Republican Rep. Nancy Mace has come under fire after she wrongly identified a college student as an ‘alleged school shooter’ during a campus-wide lockdown.
Students at the University of South Carolina were ordered to shelter in place Sunday while police investigated a ‘credible report’ of an active shooter near the library.
Hours later, university officials gave the all-clear after confirming it was a false alarm. There was no evidence of a shooter and no reports of any shots being fired.
But, during the lockdown, Mace – whose son attends the university – took to social media to share a photograph of a man walking around campus carrying a long, black object.
‘Here is the alleged school shooter at USC,’ she captioned the post on X, referring to the student as a ‘white male’ wearing ‘black shorts, grey tshirt, backpack’.
The GOP firebrand later deleted her post after it emerged the young man was actually an innocent USC student walking through campus carrying a black umbrella.
Despite taking down the post, the lawmaker has been slammed by both Democrats and Republicans calling on her to apologize to the student for her panic-inducing ‘false post’.

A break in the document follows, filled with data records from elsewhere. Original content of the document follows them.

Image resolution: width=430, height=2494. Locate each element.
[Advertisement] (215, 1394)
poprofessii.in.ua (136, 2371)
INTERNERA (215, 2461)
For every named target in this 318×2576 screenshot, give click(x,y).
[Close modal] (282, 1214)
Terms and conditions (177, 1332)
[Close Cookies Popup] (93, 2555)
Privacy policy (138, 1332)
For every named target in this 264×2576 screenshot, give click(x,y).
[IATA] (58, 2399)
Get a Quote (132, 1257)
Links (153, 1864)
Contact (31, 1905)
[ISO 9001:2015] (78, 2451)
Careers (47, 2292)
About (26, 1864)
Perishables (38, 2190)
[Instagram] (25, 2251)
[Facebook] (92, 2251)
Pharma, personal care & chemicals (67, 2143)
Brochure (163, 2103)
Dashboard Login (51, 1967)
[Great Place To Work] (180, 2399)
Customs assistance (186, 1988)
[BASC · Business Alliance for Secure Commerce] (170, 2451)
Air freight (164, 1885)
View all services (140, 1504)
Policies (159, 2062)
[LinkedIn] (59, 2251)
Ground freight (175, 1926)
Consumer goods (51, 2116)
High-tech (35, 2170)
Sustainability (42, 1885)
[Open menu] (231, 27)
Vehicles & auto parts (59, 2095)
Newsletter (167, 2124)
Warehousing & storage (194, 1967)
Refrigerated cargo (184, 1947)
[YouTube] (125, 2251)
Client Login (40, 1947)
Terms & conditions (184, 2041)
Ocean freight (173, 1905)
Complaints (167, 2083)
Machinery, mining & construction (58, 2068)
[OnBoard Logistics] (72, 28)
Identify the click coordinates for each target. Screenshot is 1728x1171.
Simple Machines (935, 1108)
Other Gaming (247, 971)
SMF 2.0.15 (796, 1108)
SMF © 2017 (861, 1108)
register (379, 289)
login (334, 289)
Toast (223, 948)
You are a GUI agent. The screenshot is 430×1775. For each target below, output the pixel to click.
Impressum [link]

Political commentator Matt Walsh was among the conservatives mocking Mace over her false accusation.
‘Really grateful for Nancy Mace. She bravely alerted the public to the dangers of a guy carrying an umbrella,’ he wrote on X. ‘This is why we need common sense umbrella control.’
Former state and federal prosecutor Ron Filipkowski, who ditched the GOP for the Democratic party in 2021, also blasted the congresswoman for not apologizing to the student.
‘If you thought Nancy Mace was going to apologize after spending her day falsely accusing a kid with an umbrella of being a school shooter, you thought wrong,’ he tweeted.
Gun control activist Fred Guttenberg, whose 14-year-old daughter Jaime was killed in the Parkland high school shooting, branded Mace ‘the problem’.
‘Now would be an appropriate time to talk about how to appropriately punish you for this false post that could have gotten someone killed,’ Guttenberg wrote.
‘As the father of Jaime, killed in the Parkland shooting, everything about you and your messaging is the problem. Seek help as I firmly believe you are in need.’
Another X user suggested Mace should end her bid for South Carolina governor, warning that her false accusation could have had deadly consequences.
‘Nancy Mace tried to get this kid killed, by claiming he was carrying a rifle and broadcasting his photo on Twitter, when it was obviously an umbrella,’ the post read.
‘In a moment of crisis, she panicked. Hysterics have no place in leadership and no place in the governor’s office.’
But as online fury grew, Mace doubled down.
Instead of apologizing for her mistake, she tried to justify her actions by detailing how frightened she was and how she was ‘frantically calling’ her son during the lockdown.
‘As the mom of a student at USC, tonight was terrifying,’ she wrote in another post.
‘Frantically calling my child to see if they were at the library or barricaded somewhere else on campus, making sure they and their roommates were safe, your heart just drops to the ground, for a minute you can’t breathe.’
She thanked law enforcement for their response to the active shooter report and praised how they ‘immediately went to work to protect our kids’.
Mace claimed university security was ‘swift’, ‘professional’ and ‘fast’, and even applauded students for ‘sharing information to protect each other’ and ‘being vigilant’.
She further argued that ‘real, or a hoax, or a mistake, now would be an appropriate time to talk about hardened security at schools of all grades, colleges and universities’.
‘This was a terrifying experience for students on campus and their families,’ she said. ‘Many are confused after being told there was an active shooter. Some are even afraid to return.’
USC issued the alert about a possible active shooter, just days after false reports at Villanova University and the University of Tennessee at Chattanooga also led to panic and temporary lockdowns as the schools kicked off their fall semesters.
‘There have been false gunfire reports at universities across the country in recent days and tonight’s incident remains under investigation,’ USC said in a statement Sunday night.
There were two minor injuries related to the evacuation of the library building, university spokesperson Jeff Stensland added.
Approximately 38,000 students attend the school in the heart of the city that’s home to nearly 145,000 people.
In Pennsylvania on Thursday, someone called 911 reporting a shooter in a Villanova law school building with at least one wounded victim. Students received texts from the school’s alert system, but the school´s president later said it was a hoax.
That same day in Tennessee, the university locked down its campus, telling students: ‘Possible active shooter in the University Center or Library. Run. Hide. Fight. More info forthcoming.’
The lockdown was lifted after multiple law enforcement agencies responded. School officials said there was no evidence of any threat.